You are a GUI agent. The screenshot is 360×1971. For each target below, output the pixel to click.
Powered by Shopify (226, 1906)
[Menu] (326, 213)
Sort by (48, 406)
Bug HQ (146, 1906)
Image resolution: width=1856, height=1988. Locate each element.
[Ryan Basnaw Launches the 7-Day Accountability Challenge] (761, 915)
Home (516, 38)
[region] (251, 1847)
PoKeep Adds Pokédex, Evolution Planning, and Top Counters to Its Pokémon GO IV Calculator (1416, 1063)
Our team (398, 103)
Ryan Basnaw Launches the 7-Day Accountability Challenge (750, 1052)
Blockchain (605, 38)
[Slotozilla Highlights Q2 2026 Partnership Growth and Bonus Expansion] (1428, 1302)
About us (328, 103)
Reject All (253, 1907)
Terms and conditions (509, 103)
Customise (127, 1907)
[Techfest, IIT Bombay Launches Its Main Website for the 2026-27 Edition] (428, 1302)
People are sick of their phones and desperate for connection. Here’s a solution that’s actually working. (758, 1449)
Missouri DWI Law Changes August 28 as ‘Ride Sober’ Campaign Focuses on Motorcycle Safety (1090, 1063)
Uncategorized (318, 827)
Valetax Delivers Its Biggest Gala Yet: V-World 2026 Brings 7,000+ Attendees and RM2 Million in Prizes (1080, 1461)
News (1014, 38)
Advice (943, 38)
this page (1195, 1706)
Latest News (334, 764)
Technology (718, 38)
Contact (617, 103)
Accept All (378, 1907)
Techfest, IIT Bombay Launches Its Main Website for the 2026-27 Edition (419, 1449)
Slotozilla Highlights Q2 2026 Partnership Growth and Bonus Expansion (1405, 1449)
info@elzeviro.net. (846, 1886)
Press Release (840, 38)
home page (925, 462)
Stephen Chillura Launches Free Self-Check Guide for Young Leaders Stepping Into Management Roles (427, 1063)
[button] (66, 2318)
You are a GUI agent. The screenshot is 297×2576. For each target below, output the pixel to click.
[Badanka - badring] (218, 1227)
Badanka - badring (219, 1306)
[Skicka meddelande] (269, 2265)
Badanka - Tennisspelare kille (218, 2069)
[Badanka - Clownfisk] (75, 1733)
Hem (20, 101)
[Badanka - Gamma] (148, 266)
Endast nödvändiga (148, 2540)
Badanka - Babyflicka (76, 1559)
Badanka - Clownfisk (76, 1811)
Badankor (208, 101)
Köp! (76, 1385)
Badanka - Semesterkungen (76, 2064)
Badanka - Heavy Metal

The task -> Give back exactly the lines from the one that contains "Hem (20, 101)" to the end of the material, both ends kept, and no other line.

Solution to this problem ->
Hem (20, 101)
[Badanka - Gamma] (148, 266)
Endast nödvändiga (148, 2540)
Badanka - Babyflicka (76, 1559)
Badanka - Clownfisk (76, 1811)
Badankor (208, 101)
Köp! (76, 1385)
Badanka - Semesterkungen (76, 2064)
Badanka - Heavy Metal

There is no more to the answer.